Casey Anthony photos, videos should not be released, her lawyer tells judge


Sarah Lundy Sentinel Staff Writer
February 27, 2009

Casey Anthony's defense lawyer asked a judge Thursday to block release of personal photos he says could embarrass the 22-year-old murder suspect.
Attorney José Baez filed the request to keep the pictures from being released with other evidence to reporters.
Calling the images irrelevant to the case, he proposed that prosecutors release only photos they intend to use at trial and keep the remainder under wraps...
The request comes after the defense team received two computer discs from the state that contained hundreds of pictures from Anthony's account on Photo bucket.com, an online photo-sharing Web site.
Under Florida's public-record laws, the media are entitled to the information unless a judge intervenes.
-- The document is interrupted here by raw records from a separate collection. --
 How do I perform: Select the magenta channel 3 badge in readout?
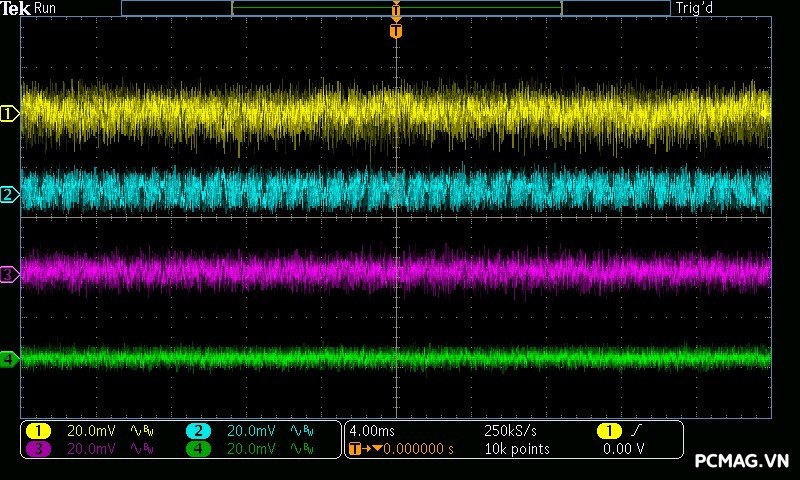(38, 449)
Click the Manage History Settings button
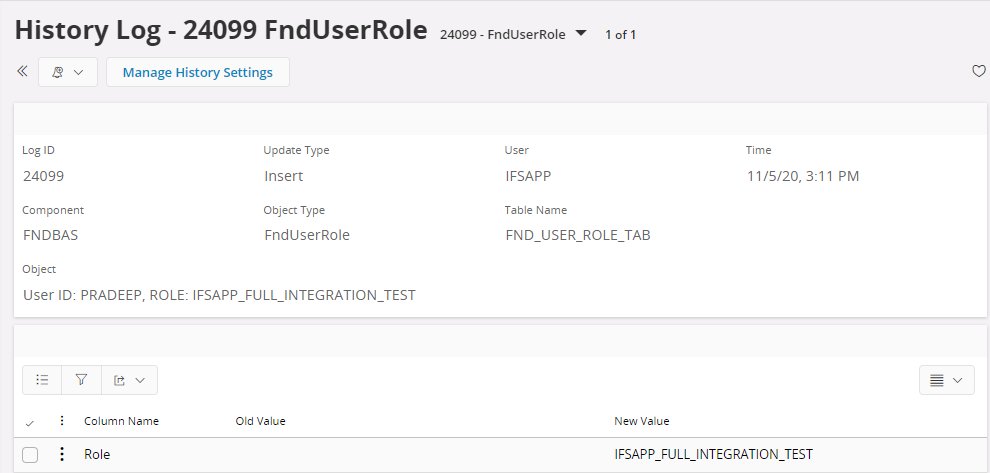 (x=197, y=72)
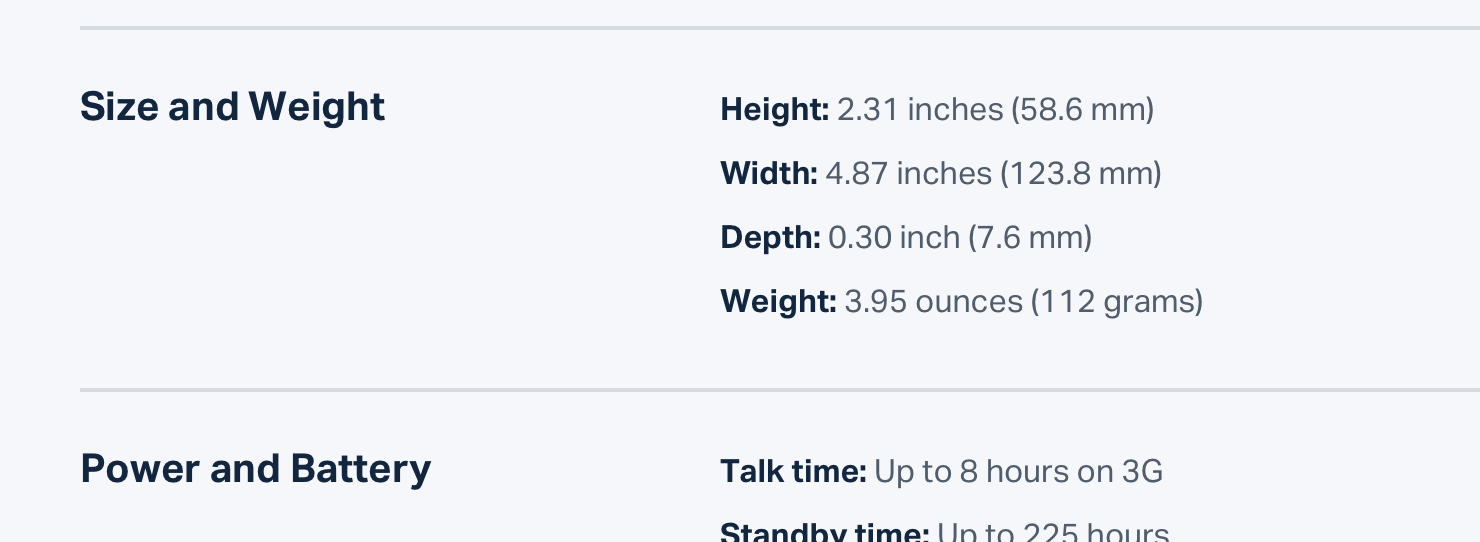Click the 4.87 inches (123.8 mm) value
Viewport: 1480px width, 542px height.
[x=994, y=173]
Baez did not describe the photos, but images that could be viewed on Photobucket .com last fall included dozens of pictures of Anthony partying with friends."The images on the Photobucket Website were created over a year before her daughter Caylee Anthony went missing in June 2008," Baez's spokeswoman, Marti Mackenzie, wrote in an e-mail. "These images are irrelevant to her case. If they were to be disseminated, they will only sensationalize the life of a young woman and may be used to attempt to paint her in a negative light."
Orange Circuit Judge Stan Strickland set a hearing for Monday to discuss the issue.
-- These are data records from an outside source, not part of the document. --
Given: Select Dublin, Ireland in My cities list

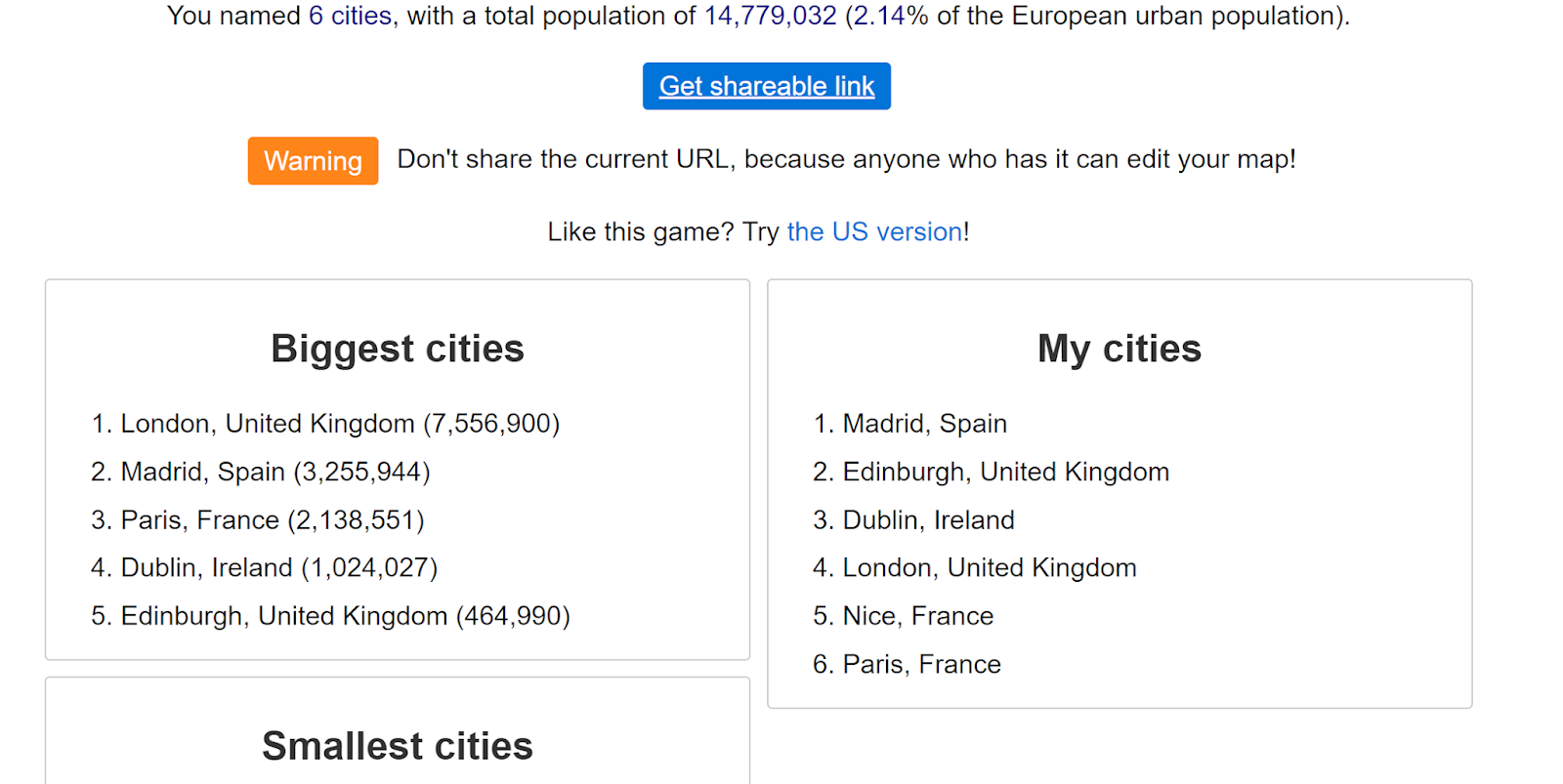Looking at the screenshot, I should pos(928,519).
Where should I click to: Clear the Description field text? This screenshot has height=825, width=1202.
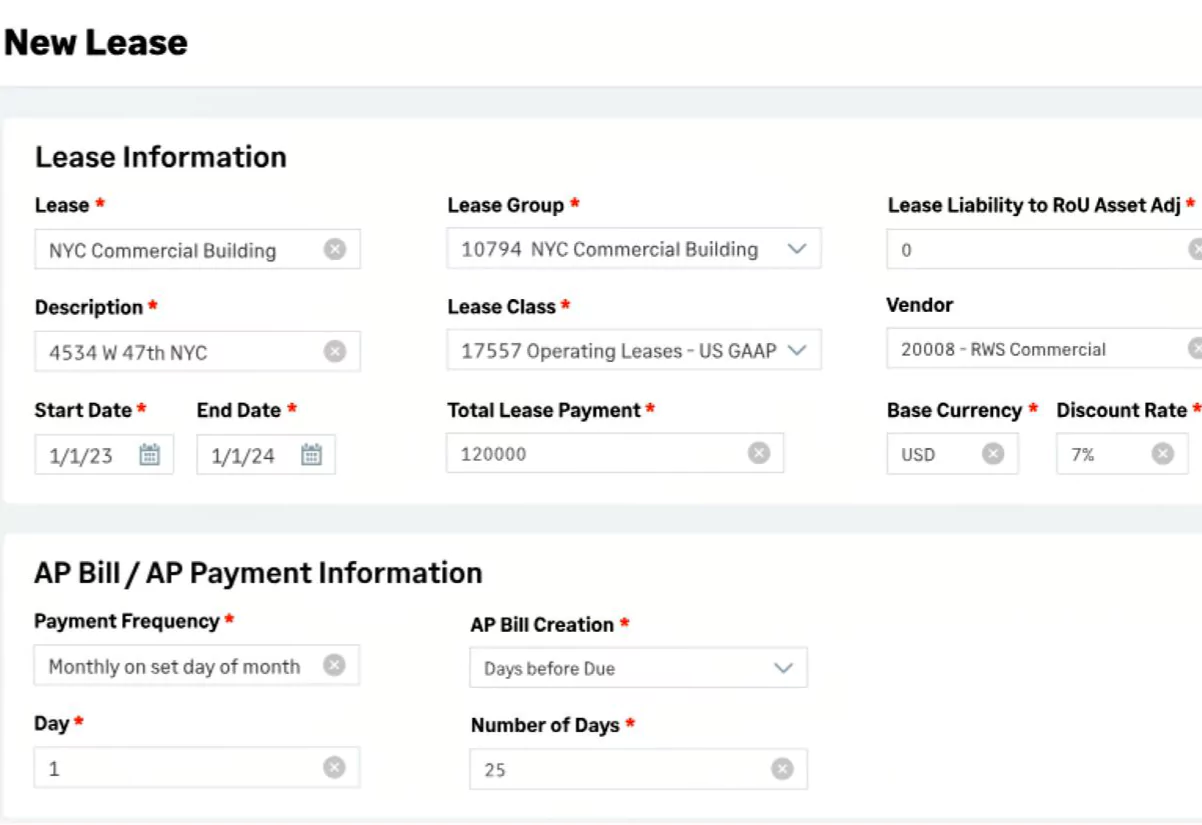pyautogui.click(x=335, y=352)
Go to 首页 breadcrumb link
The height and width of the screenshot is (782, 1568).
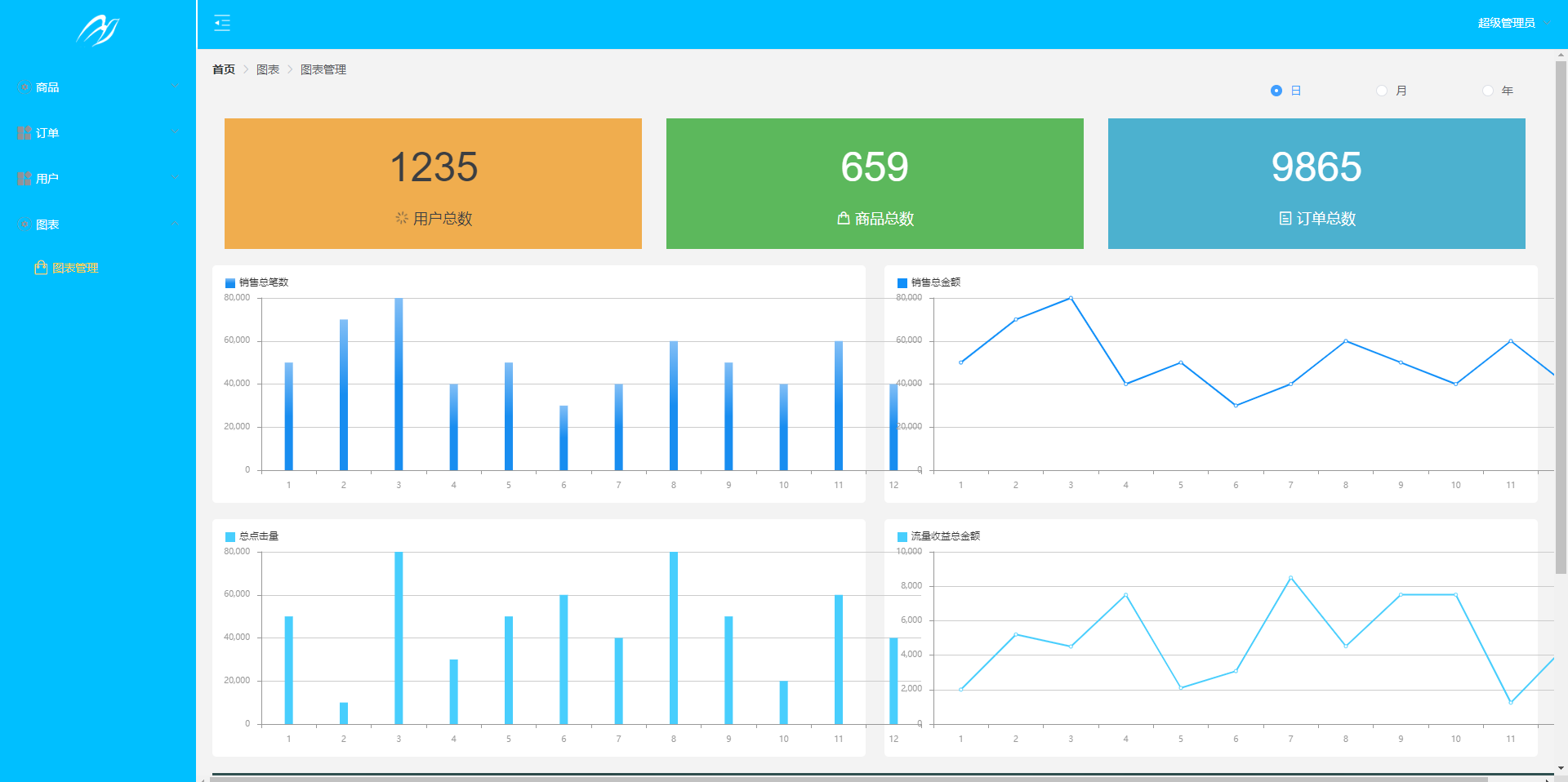(224, 69)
Baez sent the judge an example of what he said can happen if such pictures are distributed to the public: an online story about a Barbie-type "Casey Anthony" doll offered on eBay.
The doll was dressed in an American flag, similar to a photo showing Casey Anthony wearing a flag at a party. Baez wrote that the example was "proof that the release of photographs which are unrelated to this case, are forming a biased opinion of the defendant, and her persona, as evidenced by the creation of said doll."
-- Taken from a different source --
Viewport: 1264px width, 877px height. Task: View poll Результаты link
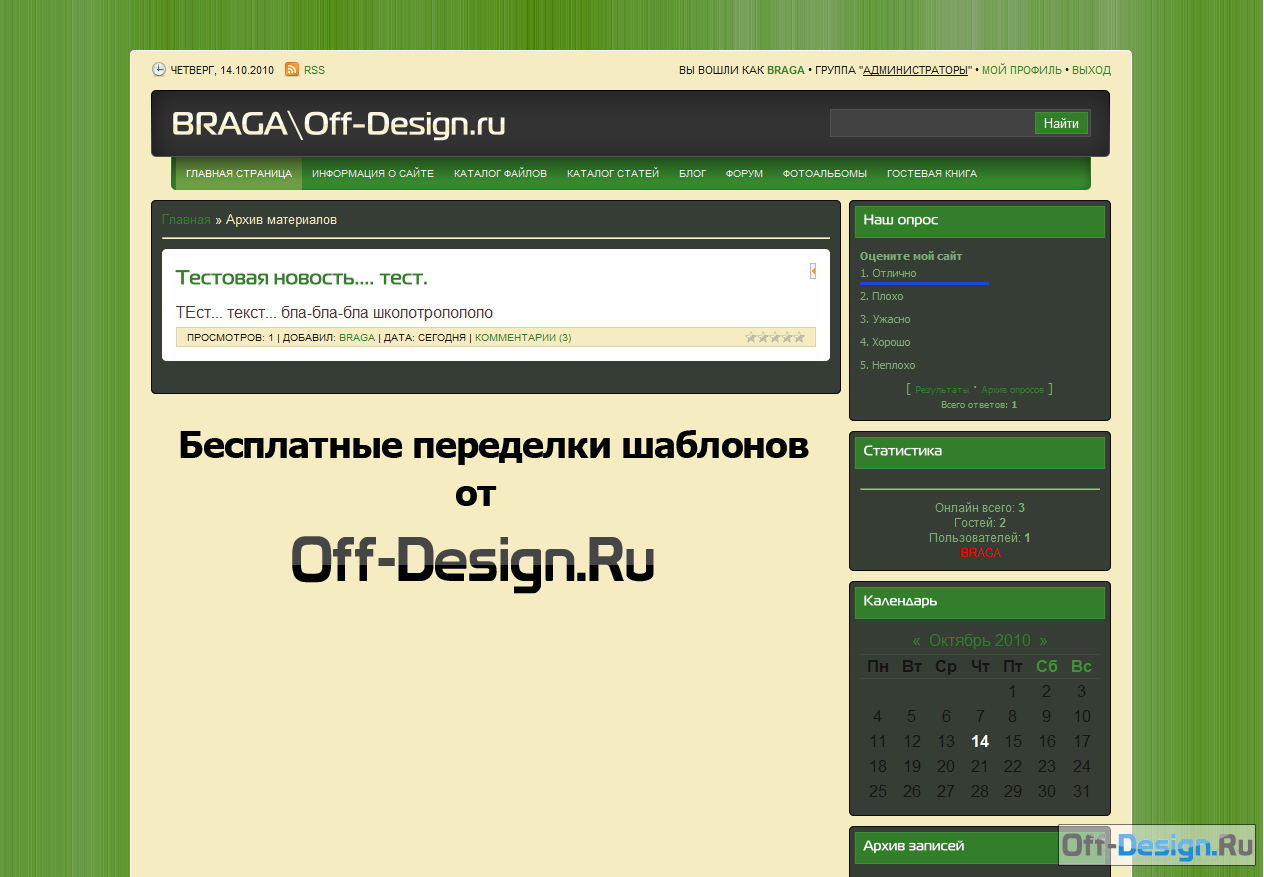(941, 390)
Still photos aren't the only Anthony pictures that Baez wants to stay private. In a second motion the lawyer released Thursday, Baez asked the judge to withhold a Dec.11 video of Anthony's reaction to hearing that a then-unknown child's remains had been found in woods.
According to Baez, corrections officers took her to the jail clinic so she could watch media reports. She didn't know security cameras were recording her reaction, he wrote. Releasing the video would taint a potential jury pool before he had the chance to file motions to seal or suppress it.